The March 7, 2012 Court of Appeals opinion in Crossland v. Crossland, 397 S.C. 406, 725 S.E.2d 509 (Ct. App. 2012), offers the family court bench and bar interesting guidance on frequently occurring alimony and equitable distribution issues.
Crossland involved Husband’s appeal of the family court’s alimony, property division and attorney fee awards. This was a short term marriage, with the parties married under a decade, and with Wife having left three times before leaving for good. In all the parties were only married and living together for about five years. Husband was retired and disabled throughout the marriage and had property he accumulated prior to the marriage. At the time of trial, he was seventy-six years-old and Wife was sixty-two years-old. Wife had been marginally employed prior to the marriage but Husband asked her not to work so that they might travel. During the marriage she developed health problems. At trial, Husband’s income from retirement and disability was $2,429 per month. The family court required him to pay $958.50 per month in permanent periodic alimony.
The Court of Appeals reversed her alimony award. Wife acknowledged she was eligible to receive social security benefits but had not applied for them. The family court failed to consider this eligibility in setting alimony. Because of this the Court of Appeals remanded for a determination of Wife’s income derived from social security benefits and a recalculation of alimony in light of such benefits and other income, imputed or otherwise.
The Court of Appeals also reduced Wife’s equitable distribution award. Prior to the marriage Husband owned two mobile homes, a house he purchased in 1955, and savings in the form of stocks, savings accounts, certificates of deposits, and mutual funds. Shortly after the parties married, Husband added Wife to the accounts identified as his “savings”; however, after Wife left Husband the final time he transferred the money in the joint accounts to an annuity fund in his name only. The family court found the annuity was marital property because it had been transmuted, and valued it at $183,000. At the pre-trial, Husband had been ordered to obtain the value of his retirement accounts at the time of the marriage and as of the day of the commencement of the divorce action. However, Husband produced no records before or at trial documenting the value of such accounts. Accordingly the Court of Appeals held that the family court did not err in finding the whole annuity to be marital property and valuing it at $183,000.

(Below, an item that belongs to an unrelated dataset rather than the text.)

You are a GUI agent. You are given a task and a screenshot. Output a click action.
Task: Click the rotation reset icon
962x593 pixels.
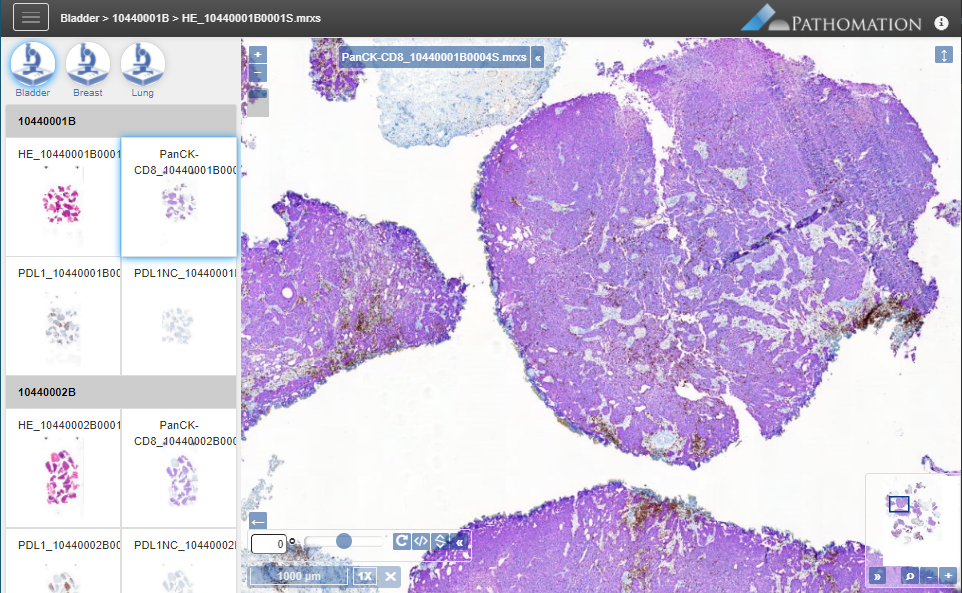[x=402, y=541]
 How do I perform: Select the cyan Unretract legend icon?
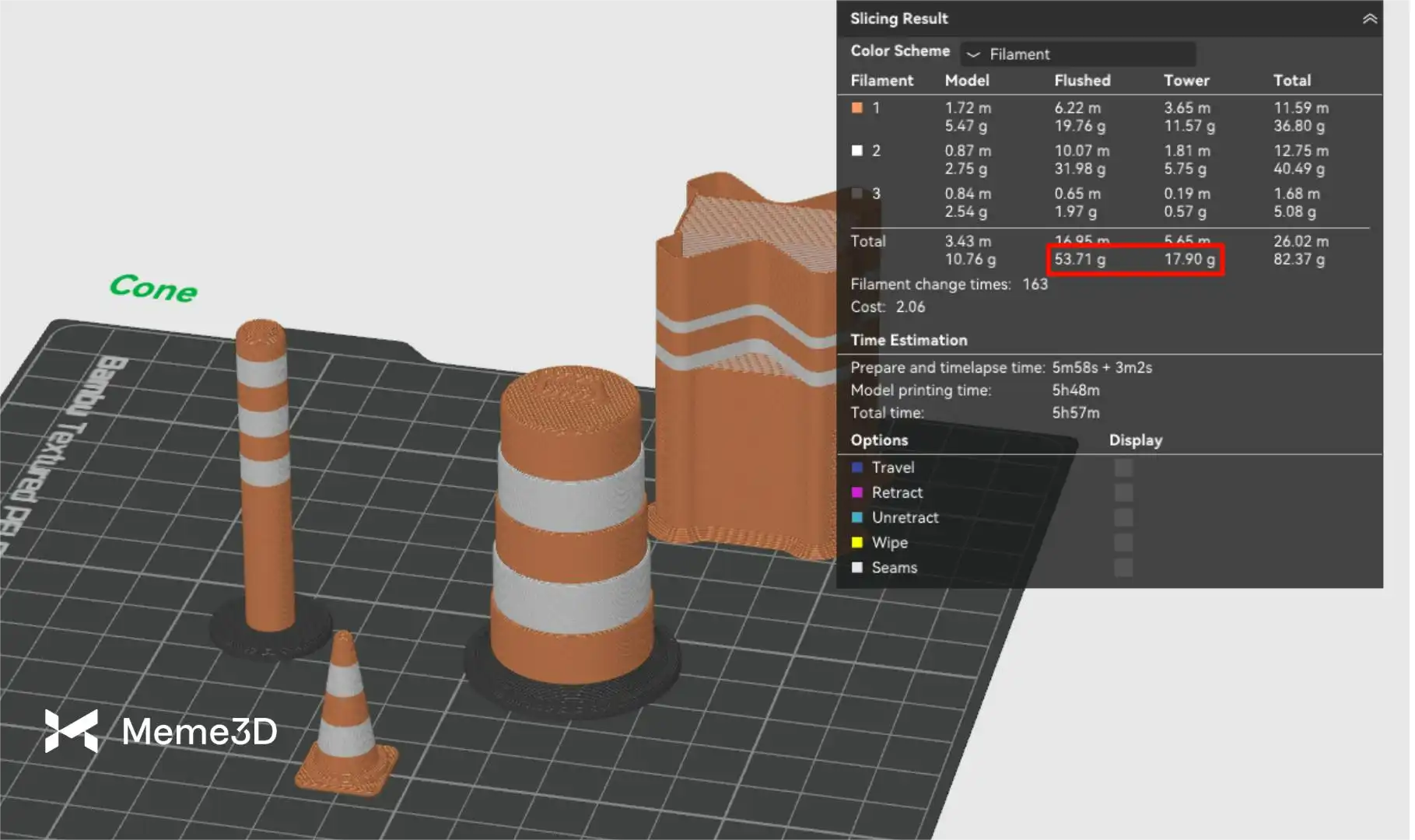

However the Court of Appeals found Wife was not entitled to 40% of the marital estate and reduced her share to 30%, explaining:
Because the evidence in the record demonstrates Husband’s disproportionately greater contributions to the marriage, we find the family court erred in awarding Wife forty percent of the marital estate. Wife brought no assets to the marriage and brought in no assets during the marriage. Similarly, she was not earning any income at the time of the parties’ marriage and contributed only a negligible amount during the marriage to the parties’ joint accounts from earnings from her temporary position with the Census Bureau and proceeds from an automobile accident. The vast majority of the contributions to the parties’ accounts during the marriage were made from Husband’s social security, retirement, and disability benefits. Similarly, the bulk of the funds in the accounts had been earned by Husband prior to the marriage and resulted from decades of living frugally and saving his earnings. In addition, although the parties were married for ten years before Husband filed for divorce, both parties acknowledge several periods of separation throughout the marriage. Finally, both parties were unemployed for the majority of the marriage and contributed to household duties. Under these circumstances, we find the family court erred in awarding Wife forty percent of the marital estate. Accordingly, we modify the order and award thirty percent of the marital estate to Wife and seventy percent to Husband.
Finally, because Wife’s successful results on alimony and property division were partially reversed on appeal, the Court of Appeals remanded the family court’s award of $16,024.50 in attorney’s fees and costs to Wife.
Two noteworthy items in Crossland. First, alimony awards in which the supported spouse is clearly capable of more income are subject to reversal unless the family court considers this potential income in its award. Second, the shorter the marriage, and the less equal the contributions to the marital estate, the greater the appellate courts are willing to deviate from a 50/50 division of marital assets. As I frequently remind my clients and opposing counsel: 1) The Lord (and the family court judges) help those who help themselves [i.e., laziness isn’t conducive to alimony]; and 2) South Carolina ain’t a community property state.